Ex vivo delivery of regulatory T cells for control of alloimmune priming in the donor lung

Rationale: Survival after lung transplantation (LTx) is hampered by uncontrolled inflammation and alloimmunity. Regulatory T cells (Tregs) are being studied for post-implantation cell therapy in solid organ transplantation. Whether these systemically administered Tregs can function at the appropriate location and time is an important concern. Objectives: We hypothesized that in vitro expanded, recipient-derived Tregs can be delivered to donor lungs prior to LTx via ex vivo lung perfusion (EVLP), maintaining their immunomodulatory ability. Methods: In a rat model, Wistar Kyoto (WKy) CD4+CD25high Tregs were expanded in vitro prior to EVLP. Expanded Tregs were administered to Fisher 344 (F344) donor lungs during EVLP; left lungs were transplanted into WKy recipients. Treg localization and function post-transplant were assessed. In a proof-of-concept experiment, cryopreserved expanded human CD4+CD25+CD127low Tregs were thawed and injected into discarded human lungs during EVLP. Measurements and Main Results: Rat Tregs entered the lung parenchyma and retained suppressive function.

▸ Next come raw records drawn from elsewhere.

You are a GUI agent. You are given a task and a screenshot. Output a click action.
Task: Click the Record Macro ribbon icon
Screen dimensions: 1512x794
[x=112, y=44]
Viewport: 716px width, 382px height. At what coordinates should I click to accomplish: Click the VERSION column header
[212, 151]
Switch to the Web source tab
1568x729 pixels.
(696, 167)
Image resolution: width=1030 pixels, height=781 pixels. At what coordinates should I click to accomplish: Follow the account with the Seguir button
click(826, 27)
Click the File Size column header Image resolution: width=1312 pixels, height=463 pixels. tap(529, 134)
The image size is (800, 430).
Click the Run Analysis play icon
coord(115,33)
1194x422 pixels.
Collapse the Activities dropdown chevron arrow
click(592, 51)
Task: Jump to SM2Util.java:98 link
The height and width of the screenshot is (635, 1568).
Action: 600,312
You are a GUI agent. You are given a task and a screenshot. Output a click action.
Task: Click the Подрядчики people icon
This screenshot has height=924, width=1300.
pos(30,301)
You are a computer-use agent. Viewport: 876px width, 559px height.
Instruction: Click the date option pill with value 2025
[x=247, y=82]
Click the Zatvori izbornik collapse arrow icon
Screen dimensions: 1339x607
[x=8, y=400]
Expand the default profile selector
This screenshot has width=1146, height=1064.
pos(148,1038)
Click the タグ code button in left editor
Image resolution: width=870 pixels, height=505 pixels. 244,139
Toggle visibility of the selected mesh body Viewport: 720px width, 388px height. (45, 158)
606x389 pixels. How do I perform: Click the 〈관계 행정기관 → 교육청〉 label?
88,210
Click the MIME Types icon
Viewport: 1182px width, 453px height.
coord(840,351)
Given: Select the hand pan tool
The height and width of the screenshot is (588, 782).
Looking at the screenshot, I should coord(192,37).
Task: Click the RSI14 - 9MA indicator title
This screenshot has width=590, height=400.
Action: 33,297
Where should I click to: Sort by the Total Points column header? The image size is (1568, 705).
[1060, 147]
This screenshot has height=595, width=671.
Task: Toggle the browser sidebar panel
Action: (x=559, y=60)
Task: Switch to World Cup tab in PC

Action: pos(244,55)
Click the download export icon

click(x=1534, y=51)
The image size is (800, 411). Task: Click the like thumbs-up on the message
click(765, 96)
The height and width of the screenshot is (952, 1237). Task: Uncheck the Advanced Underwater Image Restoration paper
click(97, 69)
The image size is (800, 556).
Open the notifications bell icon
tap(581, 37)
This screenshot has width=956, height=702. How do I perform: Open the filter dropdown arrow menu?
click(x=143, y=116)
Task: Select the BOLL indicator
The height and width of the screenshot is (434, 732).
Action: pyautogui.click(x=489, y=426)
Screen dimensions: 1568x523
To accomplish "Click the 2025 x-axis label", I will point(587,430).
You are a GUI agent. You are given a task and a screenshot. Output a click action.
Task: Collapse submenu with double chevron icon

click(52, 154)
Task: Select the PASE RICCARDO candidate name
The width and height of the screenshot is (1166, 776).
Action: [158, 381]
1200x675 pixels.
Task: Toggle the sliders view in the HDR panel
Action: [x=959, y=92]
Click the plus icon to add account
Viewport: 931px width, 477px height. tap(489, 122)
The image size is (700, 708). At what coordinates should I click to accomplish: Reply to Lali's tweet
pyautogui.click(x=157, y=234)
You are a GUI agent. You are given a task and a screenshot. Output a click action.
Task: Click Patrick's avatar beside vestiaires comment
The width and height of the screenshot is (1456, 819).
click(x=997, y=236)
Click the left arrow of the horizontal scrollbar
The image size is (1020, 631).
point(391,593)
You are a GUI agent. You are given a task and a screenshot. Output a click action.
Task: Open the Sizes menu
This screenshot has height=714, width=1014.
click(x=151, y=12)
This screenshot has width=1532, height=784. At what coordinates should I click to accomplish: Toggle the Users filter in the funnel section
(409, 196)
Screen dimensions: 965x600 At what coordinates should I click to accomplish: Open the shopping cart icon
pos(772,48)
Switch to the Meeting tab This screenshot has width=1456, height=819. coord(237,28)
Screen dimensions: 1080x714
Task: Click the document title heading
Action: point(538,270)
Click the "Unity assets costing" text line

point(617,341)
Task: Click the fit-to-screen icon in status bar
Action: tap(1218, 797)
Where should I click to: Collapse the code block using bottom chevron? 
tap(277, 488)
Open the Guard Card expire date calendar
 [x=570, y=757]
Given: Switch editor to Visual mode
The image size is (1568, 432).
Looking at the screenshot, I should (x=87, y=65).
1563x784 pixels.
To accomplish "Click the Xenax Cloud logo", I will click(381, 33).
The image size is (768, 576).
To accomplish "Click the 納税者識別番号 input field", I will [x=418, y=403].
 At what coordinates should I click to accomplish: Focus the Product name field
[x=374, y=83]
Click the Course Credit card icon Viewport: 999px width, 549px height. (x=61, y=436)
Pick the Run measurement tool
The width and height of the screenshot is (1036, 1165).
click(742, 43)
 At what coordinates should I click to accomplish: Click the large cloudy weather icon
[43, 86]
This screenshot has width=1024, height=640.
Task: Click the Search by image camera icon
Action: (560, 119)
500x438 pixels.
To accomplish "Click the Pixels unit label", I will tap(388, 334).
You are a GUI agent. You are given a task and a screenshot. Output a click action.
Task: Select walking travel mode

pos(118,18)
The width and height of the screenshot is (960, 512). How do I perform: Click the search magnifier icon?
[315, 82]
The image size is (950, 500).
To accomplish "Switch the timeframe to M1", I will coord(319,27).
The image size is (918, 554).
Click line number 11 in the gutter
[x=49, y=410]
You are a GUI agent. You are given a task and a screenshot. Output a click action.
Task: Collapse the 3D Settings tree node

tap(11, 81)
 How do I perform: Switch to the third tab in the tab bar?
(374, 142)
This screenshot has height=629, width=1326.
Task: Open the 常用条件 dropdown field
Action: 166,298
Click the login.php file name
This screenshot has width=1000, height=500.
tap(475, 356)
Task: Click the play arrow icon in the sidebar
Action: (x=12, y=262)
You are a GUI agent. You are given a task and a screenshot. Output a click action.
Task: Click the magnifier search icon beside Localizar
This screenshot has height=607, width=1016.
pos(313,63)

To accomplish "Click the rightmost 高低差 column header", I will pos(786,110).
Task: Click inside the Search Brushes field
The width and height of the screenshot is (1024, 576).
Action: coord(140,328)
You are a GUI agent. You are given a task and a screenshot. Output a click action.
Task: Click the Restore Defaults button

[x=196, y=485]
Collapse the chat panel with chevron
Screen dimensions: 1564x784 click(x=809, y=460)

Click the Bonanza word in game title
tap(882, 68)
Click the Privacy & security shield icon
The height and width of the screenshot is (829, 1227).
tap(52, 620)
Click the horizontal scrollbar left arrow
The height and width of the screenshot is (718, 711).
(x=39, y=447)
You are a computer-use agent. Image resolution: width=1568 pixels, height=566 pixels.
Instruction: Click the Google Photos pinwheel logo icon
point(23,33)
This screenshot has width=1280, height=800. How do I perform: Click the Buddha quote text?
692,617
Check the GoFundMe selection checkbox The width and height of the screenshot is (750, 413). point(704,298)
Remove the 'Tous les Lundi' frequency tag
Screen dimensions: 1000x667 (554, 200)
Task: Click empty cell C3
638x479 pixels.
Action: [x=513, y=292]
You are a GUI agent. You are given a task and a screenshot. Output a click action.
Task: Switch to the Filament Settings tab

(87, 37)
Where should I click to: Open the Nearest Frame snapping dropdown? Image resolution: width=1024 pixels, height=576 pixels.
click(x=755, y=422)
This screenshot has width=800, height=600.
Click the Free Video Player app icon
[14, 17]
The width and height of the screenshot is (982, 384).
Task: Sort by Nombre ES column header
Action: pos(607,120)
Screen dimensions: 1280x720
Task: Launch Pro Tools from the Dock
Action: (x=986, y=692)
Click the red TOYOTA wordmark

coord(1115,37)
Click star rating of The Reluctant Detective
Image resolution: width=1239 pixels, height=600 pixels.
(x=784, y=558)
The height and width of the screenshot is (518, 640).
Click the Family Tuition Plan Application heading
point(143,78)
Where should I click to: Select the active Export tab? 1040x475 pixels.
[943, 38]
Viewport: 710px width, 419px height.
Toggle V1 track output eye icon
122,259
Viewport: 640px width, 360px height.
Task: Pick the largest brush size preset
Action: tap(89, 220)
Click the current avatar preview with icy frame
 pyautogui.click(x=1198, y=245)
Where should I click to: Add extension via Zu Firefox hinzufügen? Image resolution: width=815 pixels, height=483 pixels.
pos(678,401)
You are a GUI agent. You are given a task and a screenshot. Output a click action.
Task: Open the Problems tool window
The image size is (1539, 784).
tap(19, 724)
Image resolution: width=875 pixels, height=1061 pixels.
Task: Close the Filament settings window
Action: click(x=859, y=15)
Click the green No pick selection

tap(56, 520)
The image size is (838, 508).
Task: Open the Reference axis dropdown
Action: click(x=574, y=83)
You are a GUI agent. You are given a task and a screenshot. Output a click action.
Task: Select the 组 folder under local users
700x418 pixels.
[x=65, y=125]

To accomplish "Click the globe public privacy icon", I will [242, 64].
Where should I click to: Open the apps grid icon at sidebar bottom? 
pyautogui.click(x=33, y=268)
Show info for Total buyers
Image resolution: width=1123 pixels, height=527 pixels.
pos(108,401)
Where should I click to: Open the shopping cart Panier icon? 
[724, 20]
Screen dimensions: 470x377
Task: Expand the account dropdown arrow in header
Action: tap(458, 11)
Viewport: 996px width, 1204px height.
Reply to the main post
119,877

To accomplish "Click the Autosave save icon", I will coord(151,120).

Expanded Tregs had no adverse effect on donor lung physiology during EVLP; lung water as measured by wet-to-dry weight ratio was reduced by Treg therapy. The administered cells remained in the graft at 3 days post-transplant where they reduced activation of intragraft effector CD4+ T cells; these effects were diminished by day 7. Human Tregs entered the lung parenchyma during EVLP where they expressed key immunoregulatory molecules (CTLA4+, 4-1BB+, CD39+, and CD15s+). Conclusions: Pre-transplant Treg administration can inhibit alloimmunity within the lung allograft at early time points post- transplant. Our organ-directed approach has potential for clinical translation.